How anomaly events are stored

The default Django service uses DjangoAnomalyEventStore, which creates AnomalyEvent rows through Django's ORM.

AnomalyEvent stores:

  • anomaly type, category, severity, and risk score
  • optional user foreign key
  • generic tenant id/name fields
  • request path, method, resource type, and resource id
  • IP address, user agent, device id, and request id
  • status code
  • sanitized metadata and masked payload JSON
  • action taken and blocked flag
  • resolution fields (resolved, resolved_at, notes)
  • timestamps

By default, DjangoAnomalyEventStore attempts to persist events outside an active business transaction by using an autocommit clone of the configured database connection.
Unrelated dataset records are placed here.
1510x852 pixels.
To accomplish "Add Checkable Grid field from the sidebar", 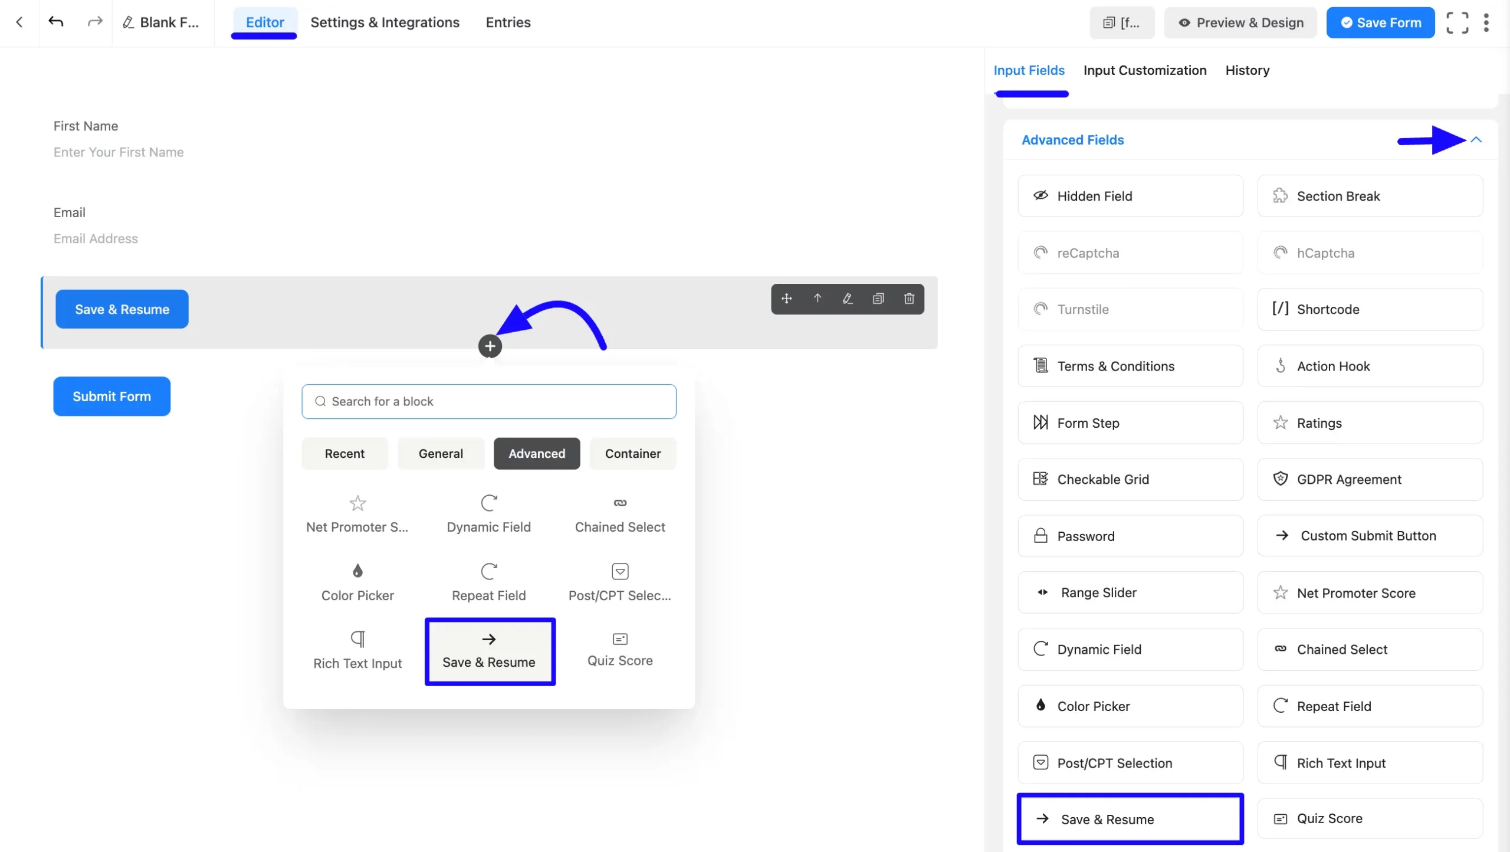I will point(1130,479).
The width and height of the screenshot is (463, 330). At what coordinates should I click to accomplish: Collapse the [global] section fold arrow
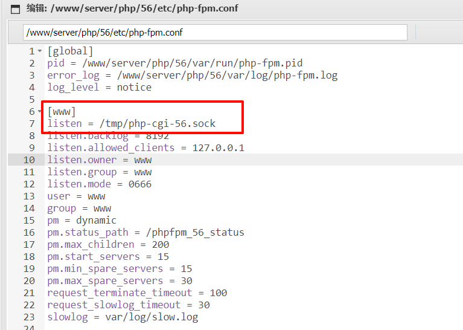click(40, 51)
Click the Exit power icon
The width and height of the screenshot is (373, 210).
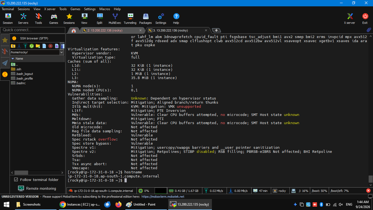[365, 19]
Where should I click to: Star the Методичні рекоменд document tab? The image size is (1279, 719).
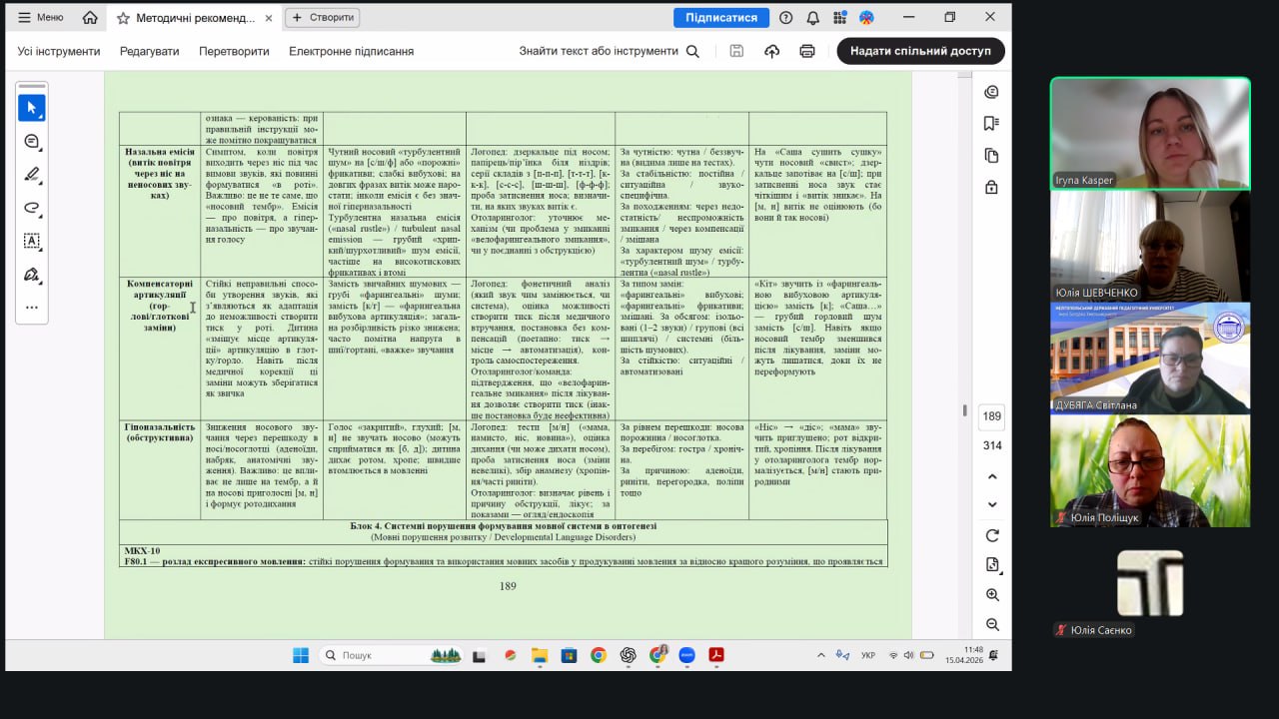(123, 18)
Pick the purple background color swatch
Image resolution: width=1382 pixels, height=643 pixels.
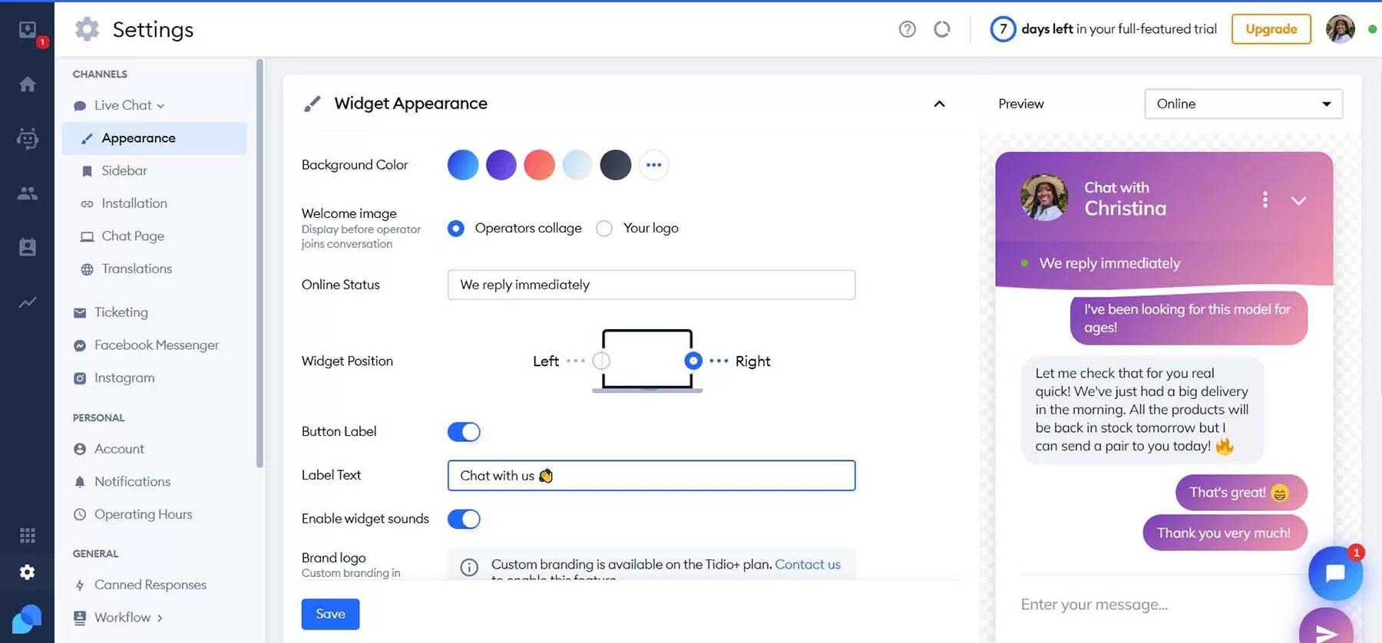point(501,165)
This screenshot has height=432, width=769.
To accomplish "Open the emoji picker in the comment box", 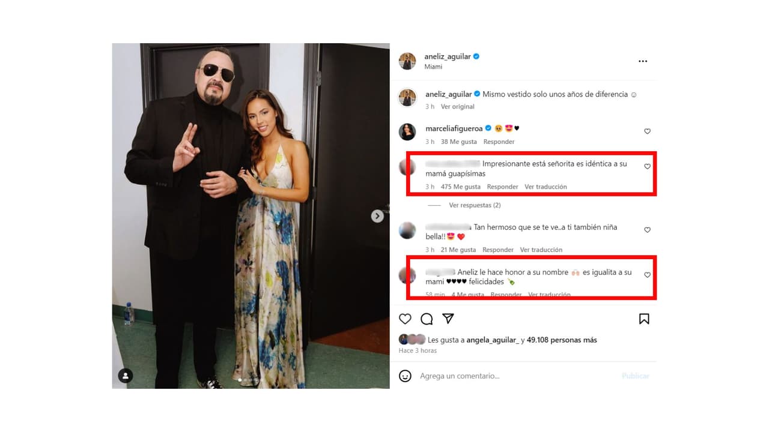I will tap(405, 376).
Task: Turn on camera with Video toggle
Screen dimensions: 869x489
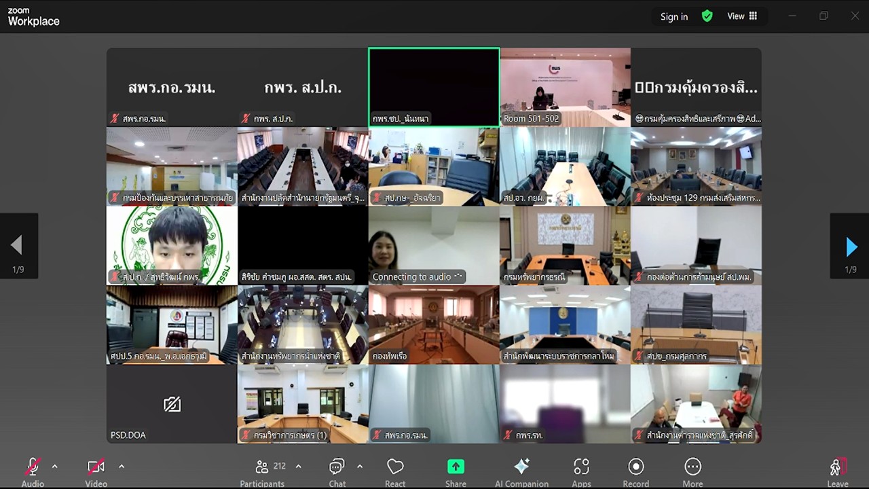Action: coord(96,467)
This behavior is controlled by settings documented below.

When this independent connection is available, anomaly rows survive a later rollback in your business transaction, which is useful for patterns that record an anomaly and then raise ValidationError. This is the expected production behavior for PostgreSQL, MySQL, and file-backed SQLite databases.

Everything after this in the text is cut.